CFR1910.146 states in its General Requirement Section (c)(a) that an employer must evaluate work spaces at their facilities for the possible presence of “Permit-Required Confined Spaces” as given in the Definition Section (b) of the regulations. The evaluation of the workspace and the resultant proper classification of the space are best described by the logic path diagram given in Figure 1.

When the confined space under review fails the test of “hazard-free” status, it must be designated as “permit-required.” 1910.146 allows four options for “permit-required” entry:
  1. Employee Entry Prohibited (c)(3), (c)(8), (c)(9);
  2. Permit in Perpetuity (always entered under full permit conditions) (c)(4);
  3. “Reclassification to Non-Permit” status through elimination of all hazards (c)(7);
  4. “Alternate Procedure” using adequate ventilation when only atmospheric hazards are present (c)(5)(ii).
Cases involving improper classification of space have frequently centered on the latter two options(“reclassification to non-permit” and “alternate procedure”). Some common classification errors include:
  • The employer often makes a determination of non-permit status even when ALL HAZARDS have not been eliminated.
  • The employer introduces a blower of 1,200 cfm effective capacity to a 1,500 ft3 pit with six inches of standing liquid of unknown origin at the bottom of the pit. In this instance, the blower is of adequate capacity to effectively ventilate the space, but standing liquids of unknown origin cannot be present during “(c)(5) Alternate Procedure” entries.
  • The employer combines (c)(5) and (c)(7) procedures to reclassify a space unaware that a federal OSHA opinion letter in the mid-1990s does not allow combining the two procedures (since ventilation never eliminates air contaminates; it can only possibly control them to safe levels.)
  • An employer puts workers in protective suits to clean out sludge-like residue at the bottom of a chemical tank after bringing a gasoline powered blower into the tank producing carbon monoxide. The contention of a “(c)(5) Alternate Procedure” due to continuous ventilation was firmly overruled by an administrative law judge due to CO exposure and chemical hazards still in the confined space.

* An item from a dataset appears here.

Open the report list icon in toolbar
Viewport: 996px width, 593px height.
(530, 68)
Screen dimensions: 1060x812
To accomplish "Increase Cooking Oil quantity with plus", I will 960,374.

  • An employer incorrectly designated furnace shut down, cool down, isolation (with lockout) as “Alternate Procedure” simply because a blower was required after all other hazard removal steps were complete. Only atmospheric hazards (actual or potential) can be present in Alternate Procedure entries, thus the above furnace preparation was essentially a “(c)(7) Hazard Eliminated” entry, not “Alternate Entry.”


Federal OSHA’s only substantive change of 1910.146 since its introduction was in 1998 when it expanded rescue section (k), added employee participation paragraph (l), and introduced Appendix (F) for Evaluation Criteria for Rescue Services. Many employers failed to have the resources to develop their own rescue service and sought help from fire departments or private contract rescue services. Several salient points can be made regarding compliance with the enhanced rescue section (k) and Appendix (F):
  1. Employers have often incorrectly classified the space as a non-permit space at the outset in order to avoid the costly requirements of rescue section (k).

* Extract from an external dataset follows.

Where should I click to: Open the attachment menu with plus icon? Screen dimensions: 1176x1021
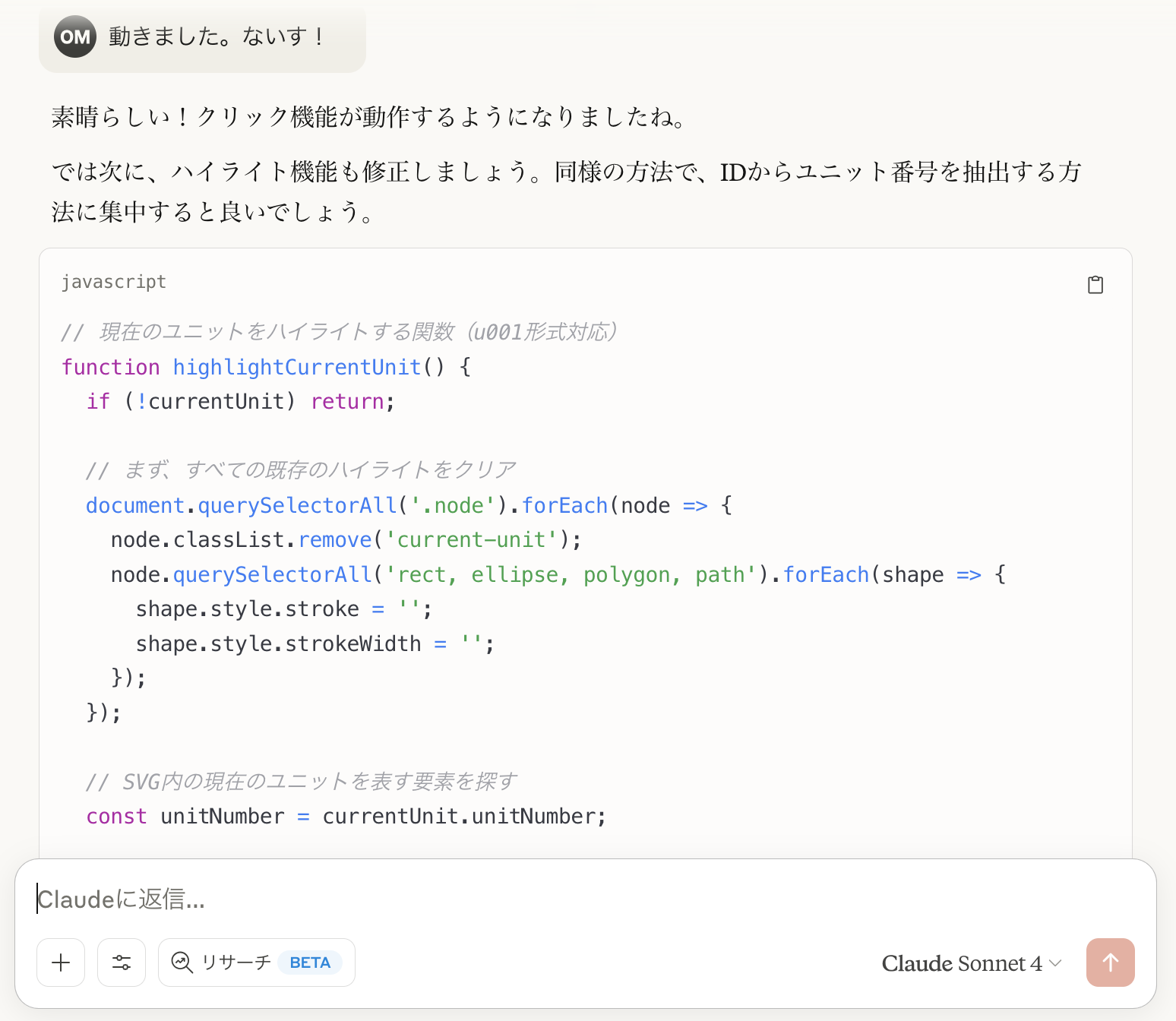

  2. The employer sometimes argued reclassification of this permit space to non-permit (to avoid costs) when in truth they had not truly eliminated all hazards through isolation of the space.
  3. Employers have wrongly argued that an attendant activating a non-entry rescue retrieval device while summoning an EMS unit via cell phone is full compliance with rescue section (k) and guidelines of Appendix (F).
  4. The employer named a local fire department as the off-premises rescue service but had no written contract or on-site practice drills to support their contention.